Pillow Pictures

Program Note: Spring Pictures of the Floating World

[Spring Pictures of the Floating World was conceived by the Peculiar Works Project, and it lived for four days in the basement of La Mama. For those who have asked about it, I’m publishing my program note here.]

Spring Pictures of the Floating World was inspired by the erotic imagery of Japanese shunga (‘spring pictures’). Shunga have a long tradition in Japan, but during the Edo period (1603-1868), the woodblock prints known as ukiyo-e (‘pictures of the floating world’), flourished. As a reflection of their variety of tone, shunga were also euphemistically known as pillow pictures (makura-e), laughing pictures (warai-e), and erotic books (koushoku-bon). These six rooms respond to the witty artifices and signature erotic imagery of the shunga, which depicted scenes of wild fantasy, domestic longing, and sexual education. It is a celebration of spring and an experiment in erotic, site-specific phantasmagoria.

One of the most popular shunga artists was Suzuki Harunobu, whose forte was mitate-e (“likened”), which melded contemporary customs with classical Japanese and Chinese themes as subject matter. The process of creating Spring Pictures of the Floating World mirrors that of Harunobu: six artist/director pairs were invited by Peculiar Works Project to develop their own interpretation of the sexual scenes of the shunga they peered into.

After each artist was paired with a director, together they envisioned and built a “room” based on the shunga to which they had been assigned. To aid them, each pair was also provided translations of the dialogues and narratives that accompany the shunga in calligraphy. Some of the pairs utilized this text not at all; others developed their own adaptations of it; still others borrowed fragments from the poetic inscriptions.

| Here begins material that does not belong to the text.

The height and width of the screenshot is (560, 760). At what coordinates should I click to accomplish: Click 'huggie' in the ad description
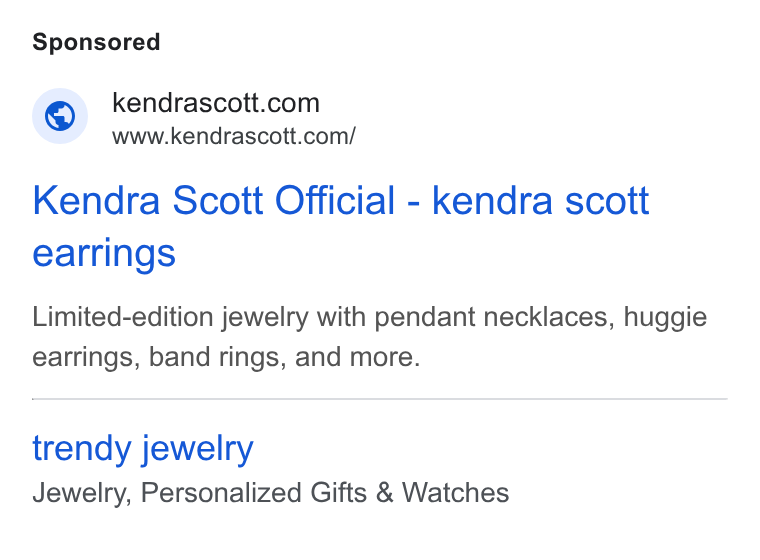665,318
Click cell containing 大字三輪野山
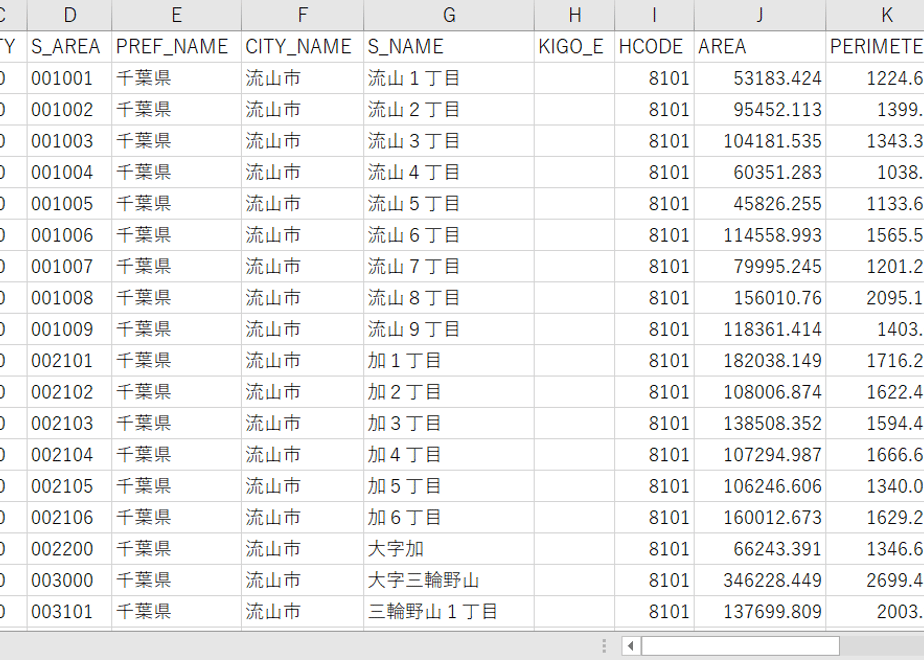 (449, 580)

You are now the voyeur and participant in these shunga visions. The puzzles that have emerged from their work resonate with both shunga and our contemporary interest in them: each pair asked questions about how we see erotic images, both elegant and vulgar. Each one gravitated towards different elements found in their shunga: there is a celebration of transitory pleasures, like a woman in the grips of an elaborate fantasy; there are paeans to the queer scenes found in the shunga, such as the affair of an older man and a kabuki actor, or the shared amusement of two women trading newly bought dildos; some pursue the humor of the narrative overlays, like the woman delineating the superior characteristics of her husband’s capabilities in bed; other shunga attend to the optimism of young love, the brazen infidelities of beloveds, or the lived fantasies of voyeurism.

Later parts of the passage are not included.